Airstrikes on Rafah amid renewed efforts to broker Gaza ceasefire talks
At least 22 people have been killed in airstrikes on Rafah, as Hamas and Israel face pressure to engage in what are seen as last-chance ceasefire talks before a threatened Israeli ground invasion into the southernmost part of the Gaza Strip.
Strikes that hit three houses in the city next to the Egyptian border on Monday injured many more people, while in Gaza City, the bombing of two buildings killed another four people and wounded several more, medics said.
The Israeli attacks come amid renewed international efforts to broker a ceasefire in the nearly seven-month-old conflict: a Hamas delegation including the Palestinian militant group’s deputy Gaza chief, Khalil al-Hayya, was expected in the Egyptian capital, Cairo, on Monday to respond to Israel’s latest truce and hostage release proposal via Egyptian and Qatari mediators.
The US secretary of state, Antony Blinken, on his seventh visit to the region since the war broke out, is currently in Saudi Arabia and is then expected to visit Israel to discuss the negotiations. About 1,200 Israelis were killed and another 250 taken hostage in Hamas’s 7 October attack. More than 34,000 Palestinians have been killed in Israel’s ensuing retaliatory operation in Gaza, which has left most of the coastal territory in ruins.
A senior Hamas official said on Sunday that the group had no “major issues” with the most recent truce plan, which in essence remains the same as the deal outlined in several failed rounds of talks since a week-long ceasefire collapsed at the end of November.
In recent days Hamas has broadcast several proof-of-life videos of hostages, a move widely interpreted as a good faith gesture towards mediators. However, an official from the group told Reuters on Monday that “questions and enquiries” remain, suggesting that a response on the latest proposal may not be immediately forthcoming.
Israel’s mounting preparations for a ground operation in Rafah, where more than half of Gaza’s 2.3 million population has sought shelter from the fighting elsewhere, mean this week’s talks may be the last opportunity to salvage a diplomatic solution to free hostages and pause or end the war.

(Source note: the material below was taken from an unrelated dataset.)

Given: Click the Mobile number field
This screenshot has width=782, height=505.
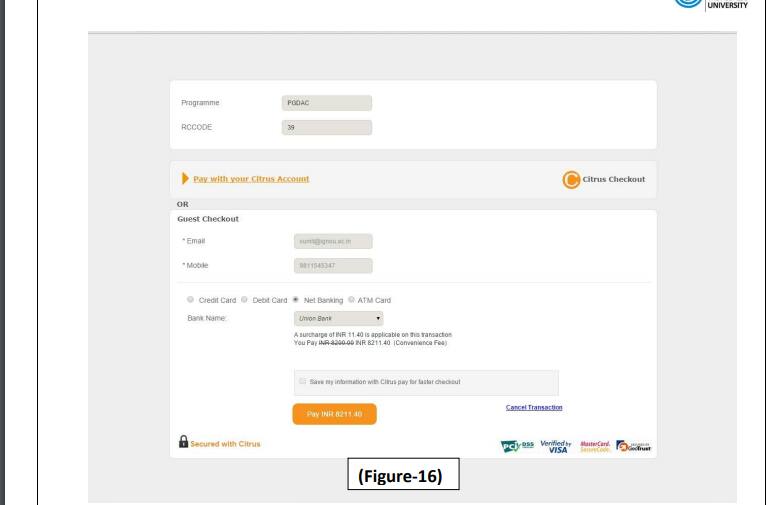Looking at the screenshot, I should point(327,265).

Israel has said that Hamas’s leadership, along with four battalions of fighters, are camped out in Rafah, using Israeli hostages as human shields, and that a ground operation is necessary to achieve the prime minister Benjamin Netanyahu’s promise of “total victory” over the Palestinian militants and bring the remaining 130 or so hostages home.
But the long-threatened plan to attack Rafah has drawn intense opposition from Israel’s allies, including the US, which says the overcrowded conditions could lead to thousands of civilian casualties as well as further disrupting aid deliveries entering from Egypt. Joe Biden “reiterated his clear” opposition to an invasion of Rafah in a conversation with Netanyahu on Sunday.
The latest ceasefire proposal appears to include compromises from Israel, which is under international and domestic pressure over the fate of the hostages and the humanitarian crisis its war has caused in Gaza.
Israel is reportedly willing to accept the release of fewer than 40 hostages in exchange for Palestinians held in Israeli jails, and to a second phase of a truce that includes a “period of sustained calm” – a new response to Hamas’s repeated demand for a permanent ceasefire.
It is also reportedly open to discussing the return of Palestinians to their homes in the northern half of the strip, and the withdrawal of Israeli troops from a central corridor that now divides the territory.
Netanyahu’s ministers have publicly sparred on whether to go forward with a truce, with far-right members of his coalition threatening to quit the government if Israel is seen to “surrender” to Hamas’s demands.